By Patrick Mcardle
RUTLAND HERALD
Vermont Everyone Eats, a program that addresses food insecurity by providing a weekly meal to residents through the state, has been extended through April 1, providing an additional three months of meals from its originally scheduled conclusion at the end of this year.
Started in August 2020, Vermont Everyone Eats (VEE) was created in response to the state of emergency introduced because of the COVID-19 pandemic.
VEE’s statewide coordinator Jean Hamilton of Southeastern Vermont Community Action (SEVCA) said the extension of the program reflects an extension of the contract between SEVCA and the Vermont Agency of Commerce and Community Development.
Hamilton said the agency was providing money from the Federal Emergency Management Agency that was budgeted to help people affected by the pandemic. She said the money was available to extend VEE due to the “extended crisis period we’re in because of COVID.”
VEE has 11 hubs which collectively provide some food program in all 14 counties of the state.

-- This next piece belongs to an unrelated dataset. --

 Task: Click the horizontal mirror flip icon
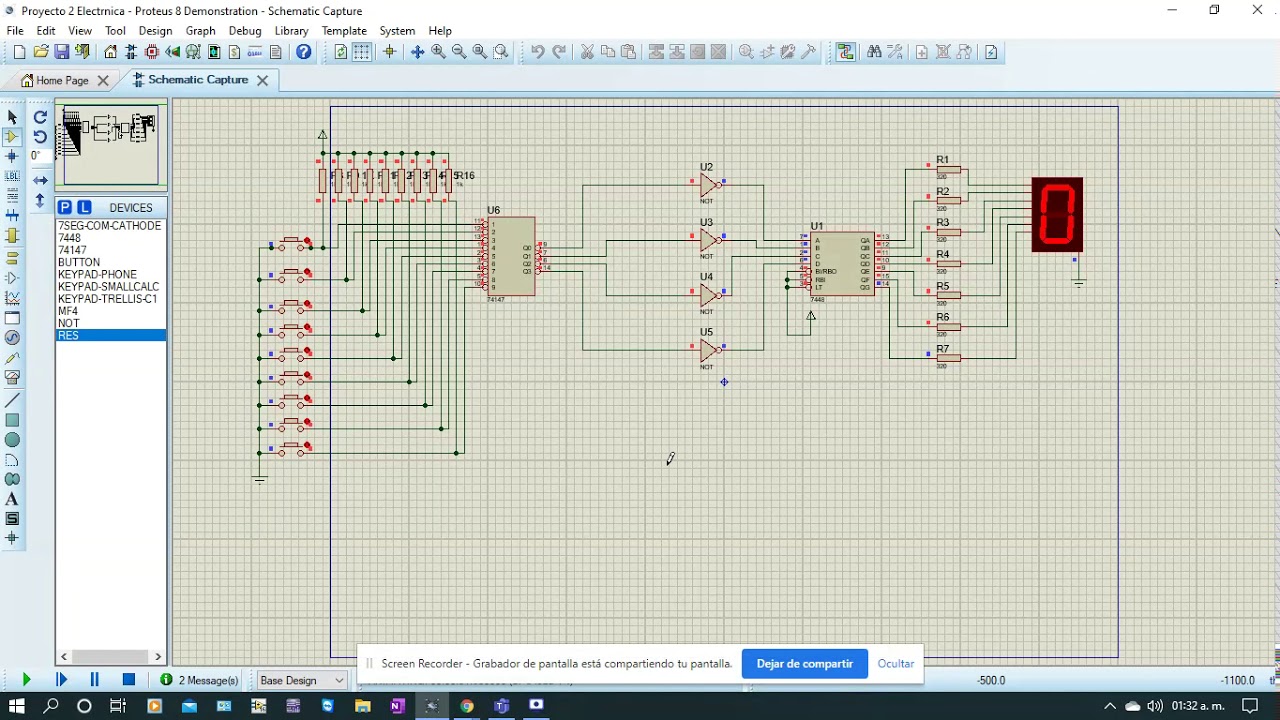click(x=40, y=180)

In the Upper Valley, the program is operated by the VEE hub Upper Valley Everyone Eats (UVEE), administered by Vital Communities, which partners with more than 45 Upper Valley food assistance distributors. Since September 2020, UVEE has distributed more than 147,000 meals to Upper Valley Vermonters experiencing food insecurity.
VEE is unusual because it was designed to help Vermonters who need food, and it also helps restaurants and farmers. Early in the pandemic, restaurants were contending with the loss of business as Vermonters were encouraged to stay at home to avoid spreading COVID. Local restaurants that served locally grown food were no longer buying produce, which meant the loss of an important market for local farmers.
Everyone Eats set up a program that bought meals from restaurants, many of them made using local produce, and supplied them to Vermonters who self-identified as suffering from food insecurity because of the pandemic.
Hamilton said the extension would allow most of the hubs to continue the services without interruption although some programs may make changes because of the holiday season.
For instance, the Rutland County program run by the Vermont Farmers Food Center (VFFC) will be closed Thursday and Monday but will resume with a double meal drive-thru starting at 4 p.m. Dec. 30. Participants in VEE in Rutland County can still pick up from the same area on the south side of Farmers Hall at VFFC but the distribution site will move to the white building next door on Jan. 6.
Hamilton suggested those who regularly pick up meals from their local VEE hub call 211 or check with the VEE website, at vteveryoneeats.org online, the local hub’s website or the local hub’s Facebook page.
Stephen Abatiell, a member of the VFFC Everyone Eats program staff, said via email that the center had distributed more than 190,000 meals or about 3,000 meals a week. He said the Rutland County hub has injected $1.93 million into county restaurants.
“The VEE program extension is welcome news here in Rutland County and will help families and individuals in need plan for the months ahead. We’re proud to coordinate this innovative program for Rutland County and to use this experience to help us partner with local change makers like Bowse Health Trust to continue to meet the food access needs in Rutland County,” he said.
The Bowse trust, which is affiliated with Rutland Regional Medical Center, chose the VFFC hub as one of the agencies that would receive funding for 2021.
Sue Minter, executive director of Capstone Community Action, which serves Washington, Orange and Lamoille counties, said in Central Vermont, the VEE hub has delivered 283,000 meals. Like other hubs, including Rutland County, the Central Vermont hub works with almost 50 partners to not only collect the meals and distribute them but also to deliver some to those who need them.
Minter said Capstone gets meals to unhoused Vermonters and works with the community health centers and local food shelves.
Extending VEE through the winter may also help people who are facing limited budgets and inflationary prices. People in those situations might find themselves having to make choices between necessities like heating oil and food, Minter said.
Hamilton said the volunteers and organizers working with VEE will now have an additional three months to try to “figure out ways to take the best parts of Everyone Eats forward” even beyond the duration of federal funding.
“We keep sort of waiting for COVID to end and thinking that our program may end with it, but the longer that we continue to operate, the more we see the benefit (and) how woven we’ve become into the community,” she said.
Hamilton noted that food insecurity didn’t start with the pandemic and won’t go away when the pandemic ends.
Minter said Capstone staff and contributors had already raised money to keep their food shelf supplied, but the experience of working with VEE during the pandemic had inspired efforts to keep VEE, or a program like it, active even after the pandemic.
For Capstone, this means outreach into more rural areas.
“We’re really extending beyond the normal reach so there’s many levels to what we’re now doing. That’s where we’re now creating (partnerships with) new volunteer organizations that want to be part of solving this problem in the long run. It’s not just about the money and the food, it’s about the people. Finding the people who need it and then the folks who want to help be a part of this mission,” she said.
Disclosure: Executive Editor Steven Pappas serves asCapstone Community Actionboard of directorschair.